La vie à 30 ans

Le journalisme est une fête

Des récits vrais et inédits, racontés dans un théâtre par des journalistes, des photographes, des dessinateurs et des réalisateurs qui se succèdent sur une scène. Notre chroniqueuse décrit le spectacle de journalisme vivant auquel elle a assisté cette semaine

A Montparnasse, je pense souvent à Hemingway. Il faut dire qu’on ne peut guère entrer dans un bistrot sans qu’apparaisse sa barbe blanche sur une photo noircie, un nom de cocktail, un souvenir du verre de triple sec qu’il partageait là avec Scott ou Pablo, tous ces gens incroyables autour de lui. Il y a ce livre évidemment qui raconte cela, demeurant une sorte de porte magique par laquelle, comme dans le film de Woody Allen, tout semble encore vivant: oui, Paris est une fête.

J’étais encore remplie de ces images quand, sur la scène du Casino de Paris, a débuté ce spectacle étrange monté en partenariat avec le quotidien Le Monde. Sur scène, les acteurs avaient été remplacés par des journalistes. Mais pas seulement, un correcteur, une infographiste aussi, deux vidéastes. Au lieu de remplir les pages d’un journal, ce soir-là, ils nous ont offert des récits éphémères, qui ne laisseront aucune trace, à part dans notre mémoire et c’est déjà beaucoup. Live Magazine, ça s’appelle. Des gens de presse qui racontent les journaux autrement, du dedans, avec leurs tripes.

※

**CONSIGNES:**
A. Résumez la chronique en deux phrases.
B. Recopiez mot pour mot le passage de la chronique qui commence par « La vie à 30 ans » et va jusqu'à « est une fête. ».
Les données qui suivent n'ont aucun lien avec la chronique.

(Éléments répertoriés dans un jeu de données)
※

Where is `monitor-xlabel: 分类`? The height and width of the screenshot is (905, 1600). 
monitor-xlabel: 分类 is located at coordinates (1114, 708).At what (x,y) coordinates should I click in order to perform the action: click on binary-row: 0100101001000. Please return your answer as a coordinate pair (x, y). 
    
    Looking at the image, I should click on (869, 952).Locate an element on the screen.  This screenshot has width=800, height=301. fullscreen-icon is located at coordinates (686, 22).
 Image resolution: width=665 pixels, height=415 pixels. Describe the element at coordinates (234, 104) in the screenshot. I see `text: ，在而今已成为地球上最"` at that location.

※

**CORRIGÉ:**
A. À Montparnasse, la chroniqueuse pense souvent à Hemingway, dont le souvenir apparaît dans chaque bistrot. Au Casino de Paris, elle a assisté à Live Magazine, un spectacle monté avec le quotidien Le Monde où des journalistes, un correcteur, une infographiste et deux vidéastes racontent sur scène des récits éphémères.

B.
La vie à 30 ans

Le journalisme est une fête

Des récits vrais et inédits, racontés dans un théâtre par des journalistes, des photographes, des dessinateurs et des réalisateurs qui se succèdent sur une scène. Notre chroniqueuse décrit le spectacle de journalisme vivant auquel elle a assisté cette semaine

A Montparnasse, je pense souvent à Hemingway. Il faut dire qu’on ne peut guère entrer dans un bistrot sans qu’apparaisse sa barbe blanche sur une photo noircie, un nom de cocktail, un souvenir du verre de triple sec qu’il partageait là avec Scott ou Pablo, tous ces gens incroyables autour de lui. Il y a ce livre évidemment qui raconte cela, demeurant une sorte de porte magique par laquelle, comme dans le film de Woody Allen, tout semble encore vivant: oui, Paris est une fête.